At the Colorado Gators Reptile Park, the instructors affectionately refer to this process as "doctoring" and is why they allow tourists to help them capture (or wrestle) the alligators on their farm. This gator had the worst wounds we'd seen of the day, one of which revealed raw muscle on its leg that would typically be hidden by scales.
We doctored the gator, and it was released back into the water, grumpy but no longer at risk of life-ending infection.
Yes, alligator wrestling is an adrenaline rush, but that's not the real reason why alligator wrestling exists — at least not at the Colorado Gators Reptile Park. A species with an inclination for violence, alligators are constantly fighting among those in their congregation, often to the death. If a gator doesn't succumb to the initial wound, infection quickly becomes a serious and deadly issue. That's where the gator wrestling comes in.
After an alligator is caught by a wrangler, the process doesn't end. The next steps include cleaning out wounds that the gator has sustained, rubbing antibiotic ointment on cuts and scrapes. This can greatly extend the life of the alligator from a maximum of around 50 years in the wild to as long as 85 years in captivity. This also helps to lower the mortality rate of smaller alligators more likely to fall victim to fatal wounds.
But why are they hand-caught? It's not just for show. The main alternative method of capturing a gator involves the use of a wire loop on the end of a pole. While this is safer for the wranglers, it's more dangerous for the gators. Because gators use a powerful roll when attacking, they tend to implement this strategy on the loop apparatus. This can cause major injuries.
Colorado's San Luis Valley is home to many geothermal hot spring pools, something that initially made Mosca, Colo., ideal for a tilapia farm. In 1977, a man named Erwin Young started an 80-acre farm raising fish. This created a problem of excess fish waste — dead fish and remains of filleted fish.
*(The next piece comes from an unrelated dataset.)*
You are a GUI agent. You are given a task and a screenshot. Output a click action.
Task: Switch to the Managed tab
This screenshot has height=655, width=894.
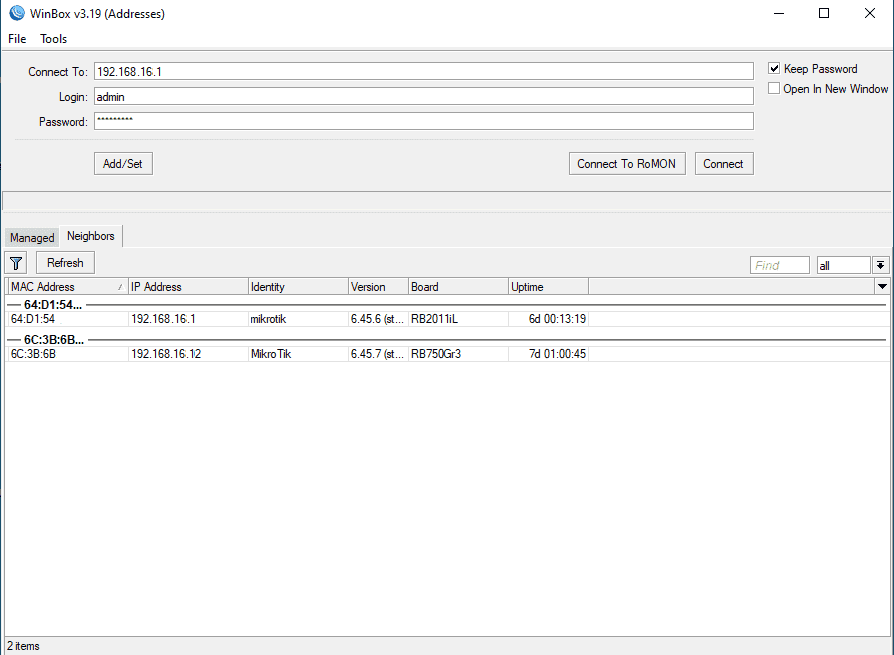[x=32, y=238]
The solution? Alligators.
Young purchased 100 small alligators that thrived in the warm 87-degree year-round water temperature at the farm. As word started to get out about so many gators living in the middle of Colorado, a demand for tours of the facility rose. The park opened to the public in 1990 and has been teaching visitors about a variety of reptiles and exotic animals ever since.
Today, many of the alligators and other exotic animals at the park are rescues, most of which were one-time pets that outgrew their owners. The park also has a few unique residents, including albino alligators and Morris the Movie Star, a 55-year-old gator seen in "Happy Gilmore," "Dr. Dolittle 2" and "Interview with a Vampire."
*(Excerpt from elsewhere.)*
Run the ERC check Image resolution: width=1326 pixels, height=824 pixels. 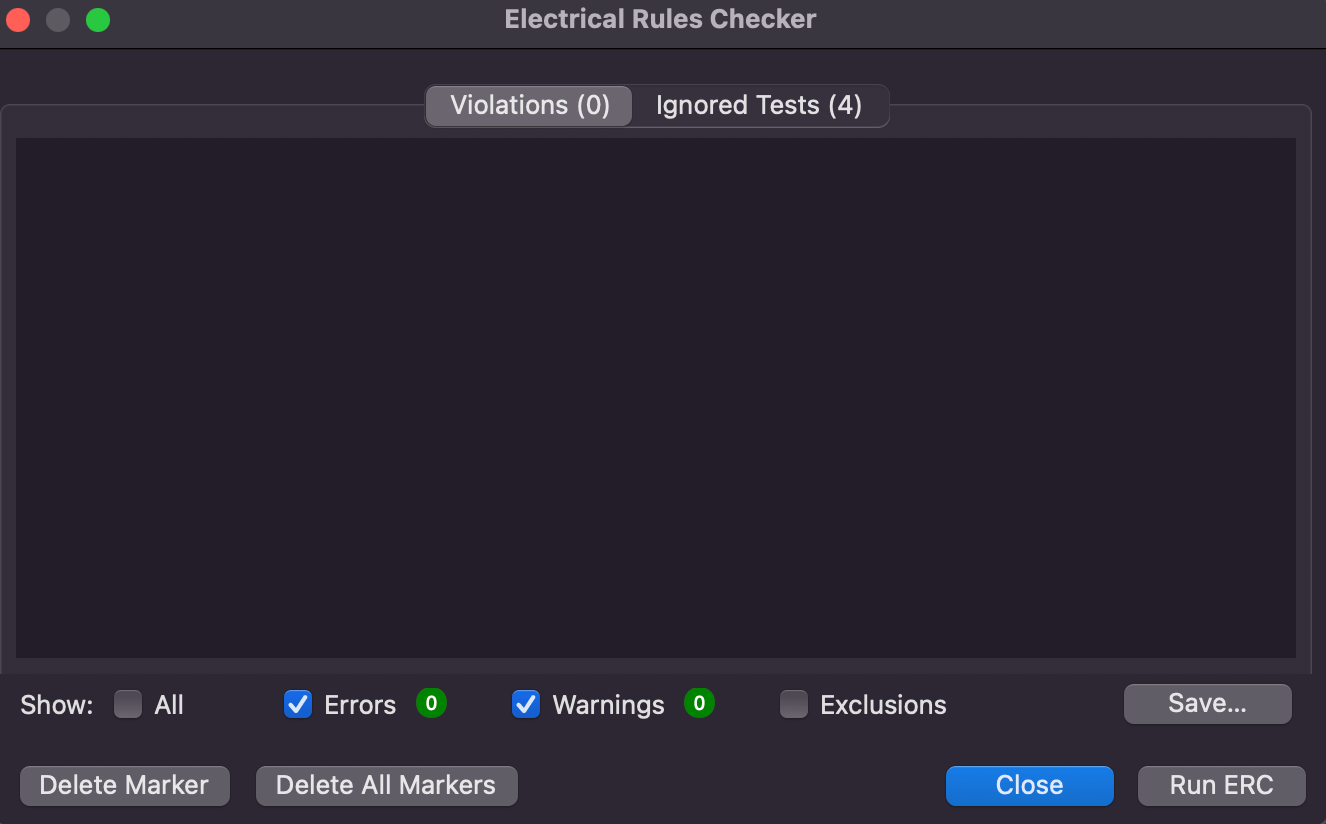(x=1221, y=786)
Gator wrestling is a relatively systematic process, and generally, if one follows the guidelines, they'll walk away from the experience without injury. That being said, gator wrestling involves an unpredictable wild animal. This makes safety everything but certain. This experience can result in serious injury and death.
If you're thinking about trying this, keep in mind that you'll need to be athletic enough to hold down a powerful animal, quick enough to foil its attacks, and confident that you won't hesitate. It's not something for everyone.
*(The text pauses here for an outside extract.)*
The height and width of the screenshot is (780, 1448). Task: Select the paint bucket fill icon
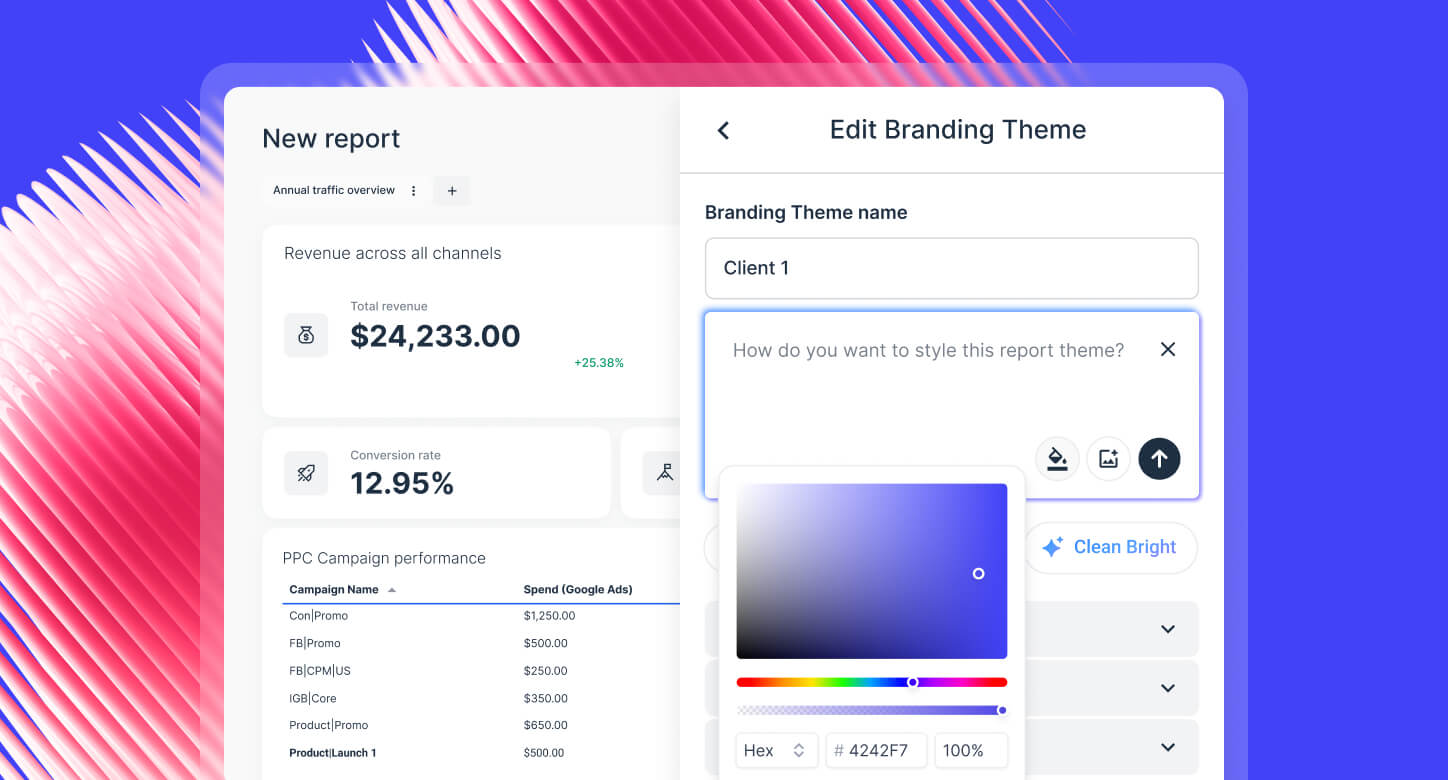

That being said, I personally loved this experience. It forced me to push past the inherent fear of getting up close and personal with such a dangerous creature, and I learned a ton about one of the most notorious predators on the planet. While I probably won't be on the back of an alligator again anytime soon, I can say with full certainty that this was a day I won't soon forget.
If you're interested in taking the class yourself, you can find out more about it on the official website. It costs $100 and must be scheduled a week in advance.
The gator farm also hosts an annual festival celebrating this animal in August, and it involves a ton of wrestling. This year, they're adding blindfolded wrestling to the mix. Yep ... you read that right.